El partido inicial del Mundial entre Rusia y Arabia Saudita comenzó 24 horas después de la sesión histórica que trató la interrupción voluntaria del embarazo en el Congreso de la Nación.  La copa del mundo hará correr la pelota durante un mes, sobre el primer país en despenalizar la ley del aborto hace 98 años.
En el medio de la rebelión política de 1917,  las mujeres rusas fueron las protagonistas de su propia revolución. Apenas tres años después de la toma del poder de los Bolcheviques, conquistaron el derecho a la ley del aborto sin fines de lucro y con prácticas en hospitales. Las mujeres de la revolución ganaron una final mas importante que la de un Mundial.

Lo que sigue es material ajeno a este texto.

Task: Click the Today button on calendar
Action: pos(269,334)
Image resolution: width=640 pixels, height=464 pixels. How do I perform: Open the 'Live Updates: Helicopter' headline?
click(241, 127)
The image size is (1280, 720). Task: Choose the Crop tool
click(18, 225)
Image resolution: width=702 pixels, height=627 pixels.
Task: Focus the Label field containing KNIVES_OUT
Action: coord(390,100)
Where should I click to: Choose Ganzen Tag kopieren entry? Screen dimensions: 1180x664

La estatua de Lenin custodia la entrada del estadio Luzhniki, donde se jugará la final del mundo el domingo 15 de julio. Rodeado de símbolos capitalistas, el ex lider de la vieja Unión Soviética, fue quien reconoció en 1920 que el derecho al aborto estaba estrechamente ligado con la necesidad de cuidar la vida de las mujeres. A pesar de que la primera guerra mundial y la revolución de Octubre se llevaron la vida millones de rusos y rusas, la ley se conquistó igual. Por más que fuera necesario poblar nuevamente al país después de sufrir tantas bajas, los Bolchevique entendieron que el castigo para con las mujeres era un costo mayor. Para ellos legalizar el aborto significó hace un siglo un derecho de salud y de primer orden.

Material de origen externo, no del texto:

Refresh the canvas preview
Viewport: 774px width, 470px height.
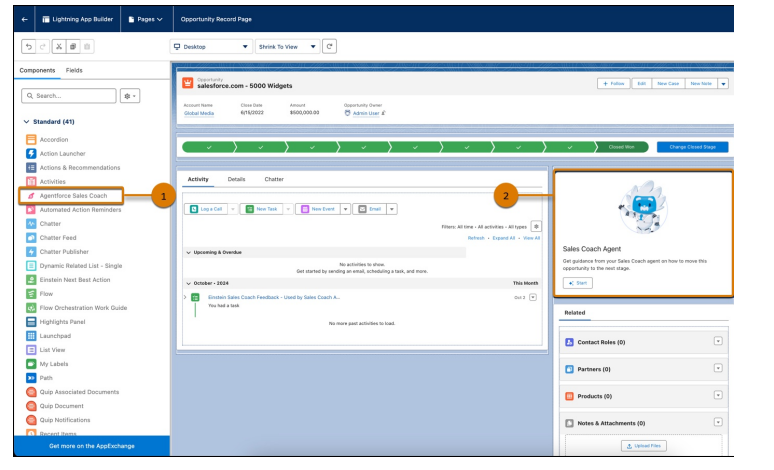click(x=330, y=46)
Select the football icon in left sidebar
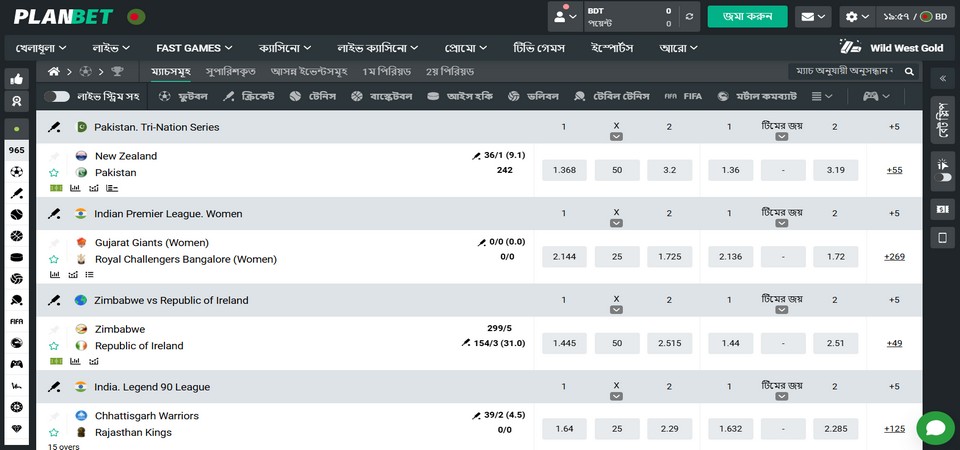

En el país mas grande del mundo, y donde en primavera amanece a las tres de la madrugada, las mujeres no solo pelearon por la ley del aborto, sino por organizar un estado de igualdad de genero. Muchas conocieron el exilio, la cárcel y la clandestinidad. Ademas apoyaron la toma al Palacio de Invierno que puso fin al régimen zarista.

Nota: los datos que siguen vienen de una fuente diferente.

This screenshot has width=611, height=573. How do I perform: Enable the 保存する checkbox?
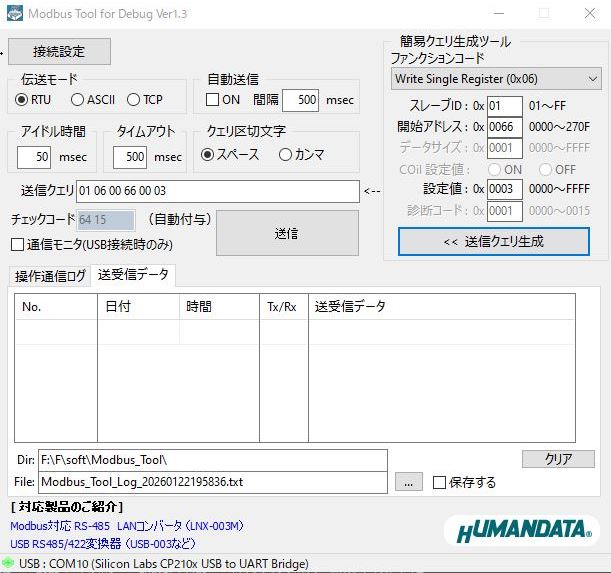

Justo antes de que la Selección debute ante Islandia en el Grupo D, nuestro país inició en la cámara de diputados una sesión sin precedentes en la historia argentina. Así como las mujeres soviéticas alzaron el derecho al aborto en momentos de plena rebelión. En las calles de Buenos Aires, y de todo el suelo argentino, los pañuelos verdes son el grito de esas mujeres que ya no están.